Python Packaging Metadata

Since this topic keeps coming up, I’d like to briefly share my thoughts on Python package metadata because it’s – as always – more complex than it seems.

When I say metadata I mean mostly the version so I will talk about it interchangeably. But the description, the license, or the project URL are also part of the game.

The overarching problem is that we have two places where we may need that metadata:

In the packaging mechanism. setuptools, pip, flit, poetry, et al need to know what version your package is. This is the package metadata.
But sometimes it’s useful to be able to introspect that data at runtime too. Either to write code that can work with more than one version of a library, or because you’re debugging and you try to double check what you are using. The common way is to use dunder attributes on the package’s root. For example structlog.__version__ will tell you its version.

You don’t want to have conflicting information in those two places. Most importantly for the version information because it would be very confusing if your package code reported a different version number than your package.

Until recently we had no standard way to introspect the package metadata from within our packages, so different strategies emerged:

All kinds of setup.py automation that take advantage of the fact that it’s Python code. This is my preferred approach because I also do some more magic like extracting the changelog for the latest version. Thus it’s unlikely my preference is gonna change anytime soon.
Refer to the package from the packaging toolchain: flit has always extracted your_package.__version__ and if you use a setup.cfg-only setuptools project, you can use fully qualified names to refer to metadata.
Use setuptools-scm to use git metadata for versioning.
Use a tool like bump2version to ensure consistency between files.

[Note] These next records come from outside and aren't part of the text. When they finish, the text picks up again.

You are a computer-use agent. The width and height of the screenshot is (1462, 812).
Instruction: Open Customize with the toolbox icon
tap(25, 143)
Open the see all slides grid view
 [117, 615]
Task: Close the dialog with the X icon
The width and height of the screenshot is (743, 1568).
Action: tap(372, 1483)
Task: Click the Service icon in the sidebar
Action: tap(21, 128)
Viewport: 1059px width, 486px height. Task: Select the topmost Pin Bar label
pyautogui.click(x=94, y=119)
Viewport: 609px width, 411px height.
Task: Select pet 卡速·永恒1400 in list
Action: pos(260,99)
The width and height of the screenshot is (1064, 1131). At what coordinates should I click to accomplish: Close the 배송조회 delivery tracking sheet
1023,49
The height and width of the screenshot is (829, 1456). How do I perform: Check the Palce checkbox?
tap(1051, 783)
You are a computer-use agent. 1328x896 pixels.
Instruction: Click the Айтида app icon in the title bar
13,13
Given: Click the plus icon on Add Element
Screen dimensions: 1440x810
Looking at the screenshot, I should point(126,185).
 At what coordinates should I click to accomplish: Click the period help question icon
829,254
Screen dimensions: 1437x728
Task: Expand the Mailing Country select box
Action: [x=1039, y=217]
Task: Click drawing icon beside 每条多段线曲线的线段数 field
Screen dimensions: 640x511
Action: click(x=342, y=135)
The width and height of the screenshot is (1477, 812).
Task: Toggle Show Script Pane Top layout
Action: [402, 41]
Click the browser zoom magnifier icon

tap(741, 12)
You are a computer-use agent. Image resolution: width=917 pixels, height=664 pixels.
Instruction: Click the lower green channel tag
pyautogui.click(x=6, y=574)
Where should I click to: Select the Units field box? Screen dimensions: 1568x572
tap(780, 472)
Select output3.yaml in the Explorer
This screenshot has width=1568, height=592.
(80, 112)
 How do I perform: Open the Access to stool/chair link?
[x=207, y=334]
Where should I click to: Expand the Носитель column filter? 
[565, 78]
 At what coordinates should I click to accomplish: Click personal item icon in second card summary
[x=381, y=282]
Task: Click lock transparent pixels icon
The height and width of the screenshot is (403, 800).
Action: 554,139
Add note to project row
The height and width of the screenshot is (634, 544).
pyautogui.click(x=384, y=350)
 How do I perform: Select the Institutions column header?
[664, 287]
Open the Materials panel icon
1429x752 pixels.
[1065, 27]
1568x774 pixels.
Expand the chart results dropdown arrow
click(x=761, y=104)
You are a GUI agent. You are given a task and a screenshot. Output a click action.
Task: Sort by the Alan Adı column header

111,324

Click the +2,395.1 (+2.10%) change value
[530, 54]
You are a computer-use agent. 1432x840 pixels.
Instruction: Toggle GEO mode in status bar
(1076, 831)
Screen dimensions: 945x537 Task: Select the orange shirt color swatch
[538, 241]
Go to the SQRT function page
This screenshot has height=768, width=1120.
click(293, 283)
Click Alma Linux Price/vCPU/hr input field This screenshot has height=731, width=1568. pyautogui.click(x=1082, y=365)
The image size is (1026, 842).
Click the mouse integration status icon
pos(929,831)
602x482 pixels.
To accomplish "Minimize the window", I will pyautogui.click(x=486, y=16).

Broadly speaking, all of these approaches make sure that there’s always a static, up-to-date version number inside of your package. Due to the historic lack of introspection options, the vast majority of mature packages on PyPI offer this.

However we do have a way to introspect installed packages at runtime now: importlib.metadata which landed in Python 3.8 and that is available as a backport from PyPI.

While there is merit to the argument of better debugability of having static data inside of your package for introspection, I think it’s fair to say that if you release a new project today, you can skip in-code metadata altogether and tell your users to use importlib.metadata.

However that is usually not an option for established projects whose users might have been relying on the existence of in-code metadata. Removing that metadata could break your users for questionable benefits.

So if we wanted to stop duplicating metadata, we’d have to

Conditionally depend on the backport package importlib-metadata on Python versions older than 3.8.
Extract package information in our your_package.__init__ modules.

Since every dependency in the end means a liability, point 1 is not ideal. Point 2 is even worse because here we have to choose between:

Extract unconditionally on import which is a waste of resources and makes your imports slower although the feature is almost never needed.
Build a lazy loader system using sketchy module-level __getattr__ contraptions that add complexity where used to be a simple variable assignment. A Rube Goldberg machine that probably also isn’t worth the effort.

As with many things, it feels like we’re in a transition phase without easy answers – at least not for existing projects with strong backward-compatibility promises.